Nolan and Ellis - Sons of Thunder - 26 weeks, 6 days
Well, this post has been a long time coming. I think I’ve been avoiding it because it is so hard to relive the scariest moments of my life. But I will start from the beginning.
I remember it was a Sunday, April 30th and I was in town (WV) visiting with my dad. It was a normal weekend except I was experiencing some back pain. It seemed reasonable enough though because my belly was growing and I thought it was just the added weight that came with multiples! We went to church and had a great day. A very normal day. At this time, I was only 26 weeks pregnant. Little did I know. I would give birth to my boys the very next day.
My husband and I drove back to our home in Pennsylvania and we went to bed. The next morning, (May 1st, 2017) my husband was getting ready for work and I woke up with him. I couldn’t get comfortable at all no matter what I did. There was just so much pain in my lower back. However, I still thought it was all very normal. Then 10 am rolled around. I noticed the intensity of the pain increasing, so I decided to time it, and sure enough it was every 5 minutes. I started to panic. I called my husband and told him when the pain came I felt like I couldn’t breathe.

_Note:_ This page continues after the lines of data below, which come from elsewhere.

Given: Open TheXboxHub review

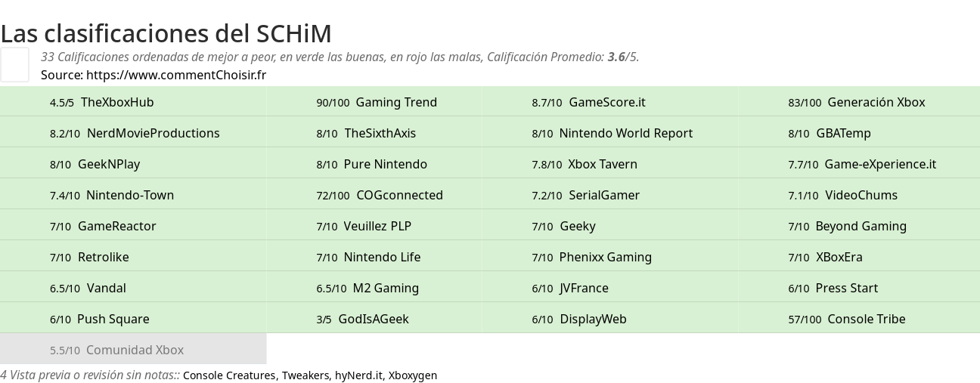Looking at the screenshot, I should (117, 102).
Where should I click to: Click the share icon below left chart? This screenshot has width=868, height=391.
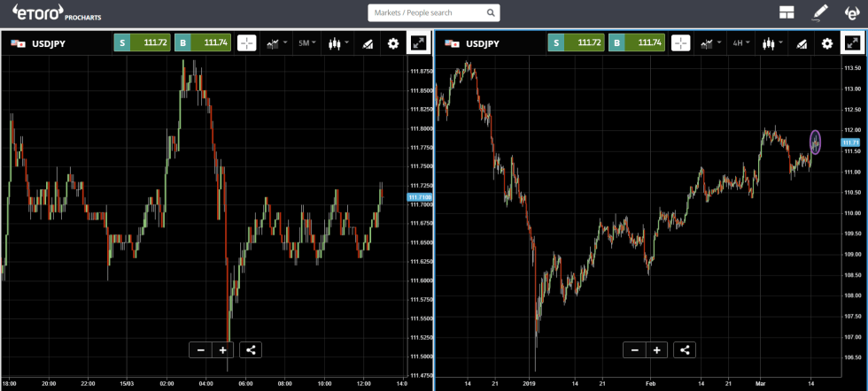tap(251, 349)
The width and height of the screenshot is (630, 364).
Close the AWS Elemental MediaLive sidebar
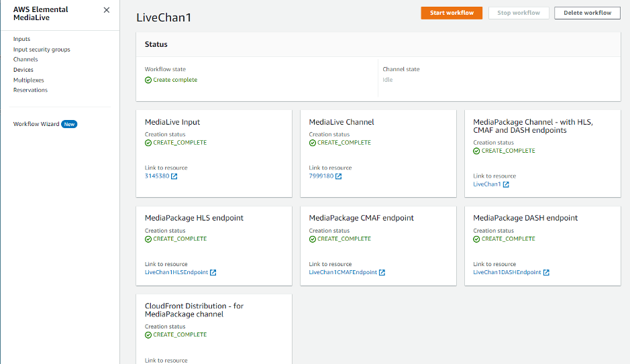coord(107,10)
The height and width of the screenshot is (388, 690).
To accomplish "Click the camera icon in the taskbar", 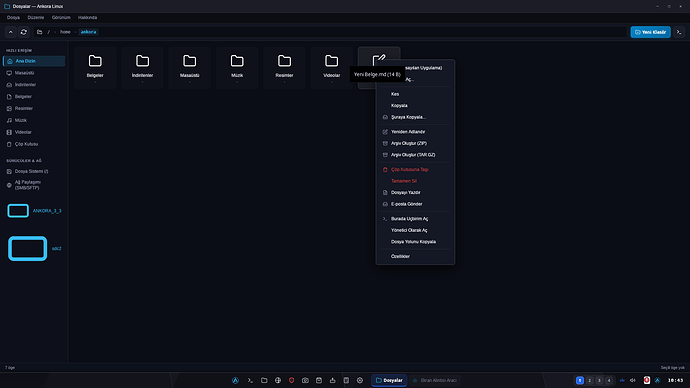I will pos(305,380).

He immediately came home and I called my dr insisting that I come in right then. We got to the hospital at 11:00am and sure enough my beautiful 2.4lb baby boys were born around 11:30am only two minutes apart. Because it happened so quickly, I didn’t have time for any pain meds, and I still had my clothes on when I was pushing. Initially both boys were facing head down, but when my water broke, they both went breech.
They were still attempting to put IVs in right before Ellis came out. When Ellis did come out they told me that they wanted to do a C-section to get Nolan and so they began to put the mask over my face. However, I felt a contraction and slapped the mask away and sure enough, not even a minute later Nolan made his appearance!
The team at Forbes Hospital did such an amazing job caring for the boys and making it appear as if everything was fine. I heard both of my babies cry, so I wasn’t worried. As scary as 26 week preemies sounded, there was not one time that I didn’t think they would be okay. I just believed they were going to be great. I would come to find a week later that they both had to be resuscitated.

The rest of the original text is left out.